MS в своем стиле. Давно такой зубодробиловки не встречал. Впрочем, из стана *nix, наверняка, наоборот, могут послышаться возгласы одобрения, ибо "все есть файл".
Задача. Необходимо сделать так, чтобы по возникновению в журнале Windows события с определенным кодом администратору (или другому причастному к процессу) на почту падало письмо с содержанием этого сообщения. Заскриптовать сам процесс отправки письма - не проблема. Проблема в это письмо утрамбовать содержимое самого сообщения.
Что попытались сделать? Нам известен код события. Что ж, по возникновению этого события ищем все события с этим кодом, сортируем их в порядке убывания, отсекаем самое первое в выборке. Это и будет искомое. Дальше по скрипту вытаскиваем его содержимое, трамбуем в письмо, отсылаем депешу. Казалось бы, проблема решена.
А вот и нет. Проблемы начинаются, когда копируется сразу несколько мелких файлов. В этом случае вся наша выборка становится сбойной, и в итоге события теряются, письма приходят только на часть их. Что же делать?
Вечерний треп с  Cybeon принес весьма любопытные результаты. У каждого события в логе есть уникальный номер. Вот вытащить бы его, отдать скрипту, а скрипт уже пусть ищет именно это конкретное событие и пакует его в письмо. Идея хорошая, но как? А вот так:
blogs.technet.com/b/otto/archive/2011/08/24/tri...
Как уже выше было сказано - все есть файл. Именно файл нам на помощь и приходит.
Вкратце - создаем болванку задания, экспортируем его в XML файл и убиваем болванку. Она нам больше не нужна. А потом правим полученный XML файл и вносим туда следующее:
<ValueQueries> <Value name="eventChannel">Event/System/Channel</Value> <Value name="eventRecordID">Event/System/EventRecordID</Value> <Value name="eventSeverity">Event/System/Level</Value> </ValueQueries>
После чего импортируем этот файл в оснастку назначенных заданий. После таких вот премудростей наше задание будет отдавать три параметра: имя журнала, в котором возникло наше событие (eventChannel), его критичность (eventSeverity) и, та-дааааам, уникальный код этого события (eventRecordID).
Итак, сами значения мы выцарапали. Как их передать в скрипт? Через параметры командной строки:
powershell -command %PATH-TO-sсript% -eventChannel $(eventChannel) -eventRecordID $(eventRecordID) -eventSeverity $(eventSeverity)

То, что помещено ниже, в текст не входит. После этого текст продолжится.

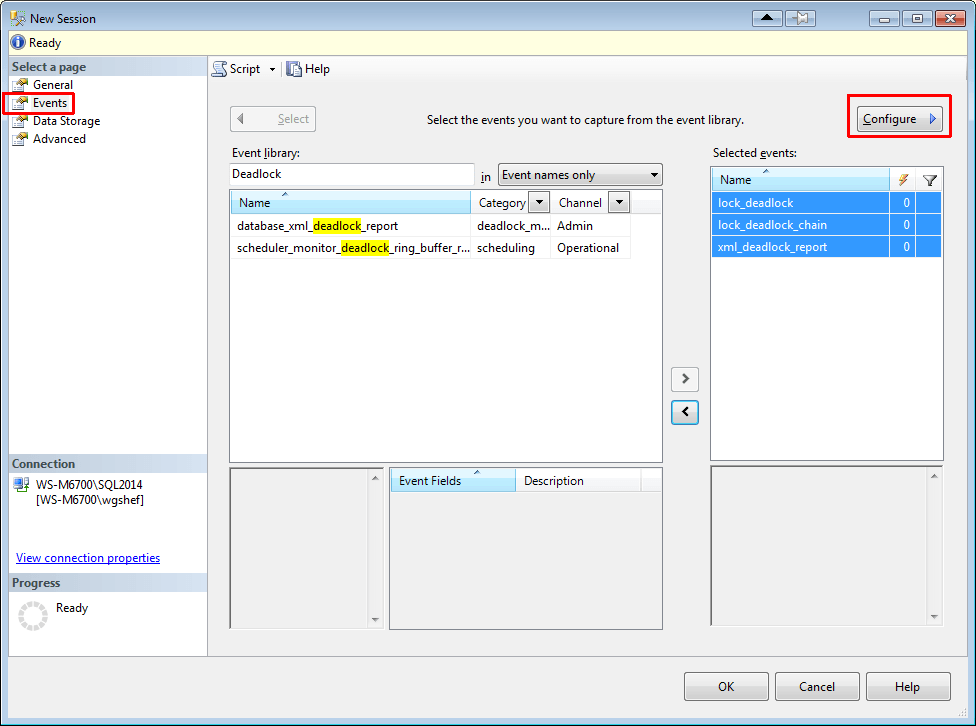
Task: Click the collapse arrow in the title bar
Action: tap(766, 17)
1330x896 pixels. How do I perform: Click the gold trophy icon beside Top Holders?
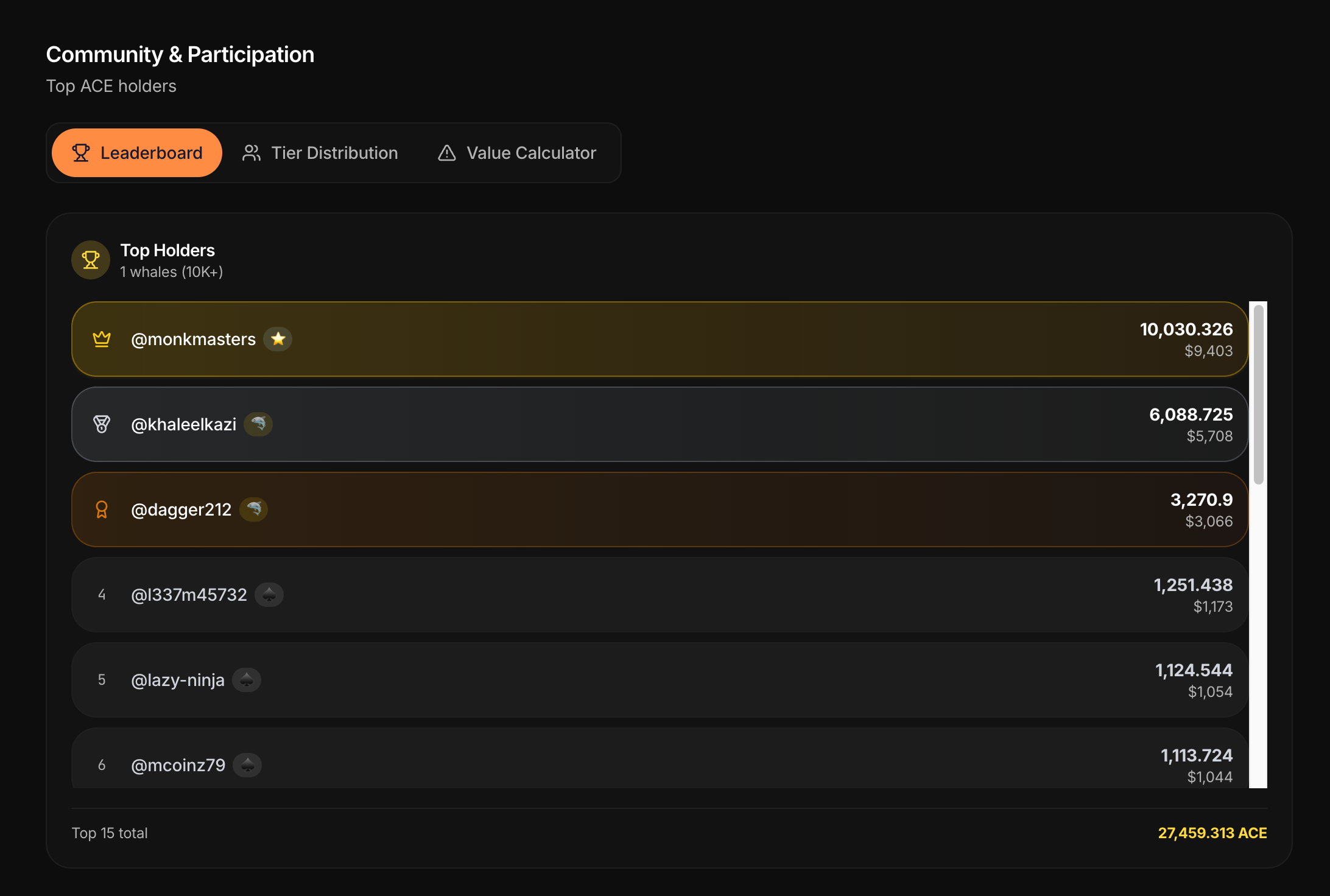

А последний шаг - уже в том скрипте, который будет выполнять все действия по отсылке писем, первой строкой объявляем полученные параметры:
param($eventChannel,$eventRecordID,$eventSeverity)

На этом все. Но осталась важная ремарка - не дай вышние ошибиться хоть где-нибудь в регистре в именах всех этих переменных. Как оказалось - регистрозависимо тут все.

Почему передачу данных в скрипты из журналов до сих пор не сделали более менее дружелюбной к администраторам - об этом остается только гадать. Несмотря на все улучшения в Windows 2012 - пилить ее еще и пилить.